Patrick Thomas McDevitt (born February 23, 1991), known professionally as Jaenga, is an American electronic music producer, DJ and filmmaker.

== Early life and education ==
Growing up in an Air Force family and moving around the world most of his young life, he attended the School of Visual Arts and was awarded the ASC Harris Savides Student Heritage Award.

== Career ==
After college Patrick focused on directing and shooting music and tour videos for musicians such as Lorde, Mt. Eden and Tristam. His work on "David Gahan and Soulsavers," was featured in Rolling Stone in December 2015. In October 2017 along with partner James Rogers-Gahan Patrick opened a film and photo studio in East Midtown, New York named Deer Studios NYC.
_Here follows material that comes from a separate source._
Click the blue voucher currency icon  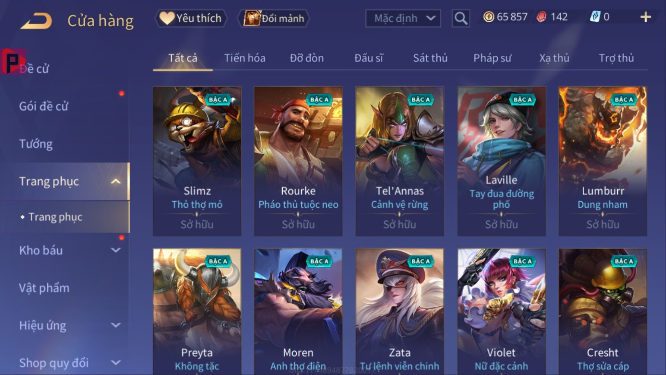click(595, 17)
Patrick started his electronic music project, "Jaenga" in 2015, distinguishing himself in the festival circuit early, with his signature purple school bus and electrifying bass sounds. Jaenga and the “renegade bus” are renowned for hosting some of the biggest names in the electronic scene, attracting top talent such as Griz, Space Jesus, Eprom, Slushii, and Buku with its collaborative environment and creative energy. Joining the lineup of Electric Forest, and Camp Bisco, he has defined his live shows by immersing audiences in the world of Jaenga.

His new EP, Toulambi Tribe, released in the fall of 2018 on Zeds Dead's "Deadbeats" record label, featured the signature bass-heavy sounds and ambient soundscapes that have become synonymous with Jaenga. Taking inspiration from the ideologies of the Toulambi tribe, human technological syncretism, and his own nomadic spirit has enabled Jaenga to create a timely piece that accurately reflects and questions the current zeitgeist. Along with his EP, Deadbeats released a Jaenga remix of the Zeds Dead's track “Kill Em” in October 2018 alongside his single "Gold Rings" on an original Deadbeats compilation album.